Answer these about the Record Store Day text, one line each:
(a) Across which three dates is Record Store Day split this year?
(b) The stories being shared come from members of which artist family?
(c) Over how many days will the guitarists' and bassists' stories be shared?

__PAGE EXTRACT__.
* * * * * * *
One of the biggest annual events on the music calendar, Record Store Day is when independent record shops around the world come together to celebrate their unique culture. Special vinyl releases are made exclusively for the day and many shops and cities host artist performances and events to mark the occasion. This year, Record Store Day has been a little different, split across three dates: 29th August, 26th September and 24th October.
We’ve been joining in the celebrations by sharing stories from members of the Yamaha Guitars artist family and showing some love to some great independent record stores on our social channels.
We’ve reached out to a number of great guitarists and bassists to find out about that one, important record that had a profound effect on them, and to also hear about their favourite record store and why it’s special to them. We will be sharing these with you over the next two days to coincide with RSD drop date #3 on Saturday 24th October.
* * * * * * *
__DATASET CONTENT__.
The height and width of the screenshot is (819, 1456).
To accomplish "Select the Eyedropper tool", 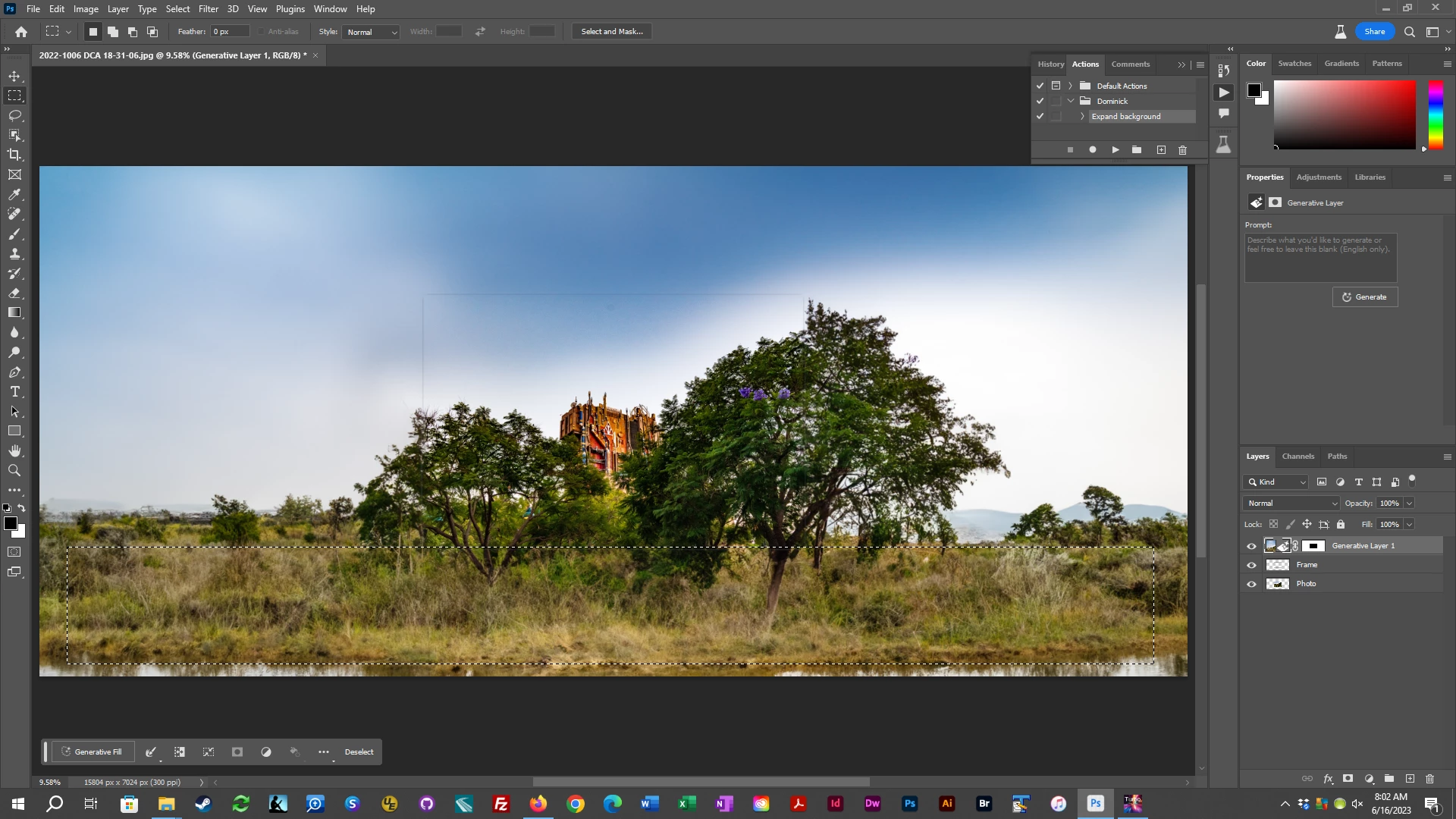I will (x=14, y=195).
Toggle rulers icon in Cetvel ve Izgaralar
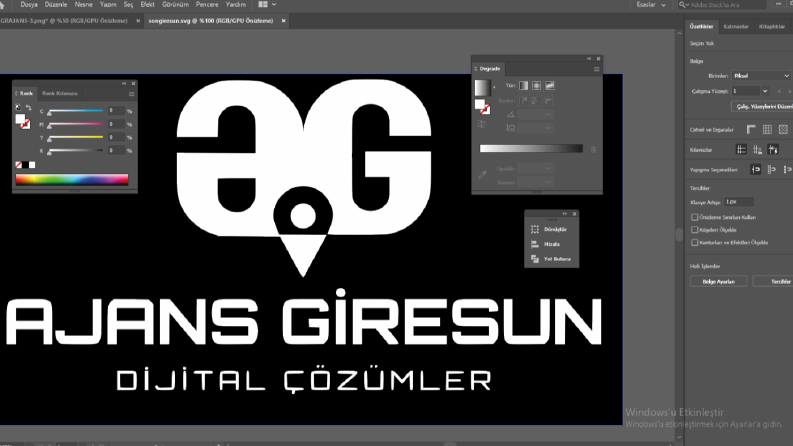Viewport: 793px width, 446px height. [x=752, y=130]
* * * * * * *
__RESULT OF THIS TASK__.
(a) 29th August, 26th September and 24th October.
(b) The Yamaha Guitars artist family.
(c) Two days.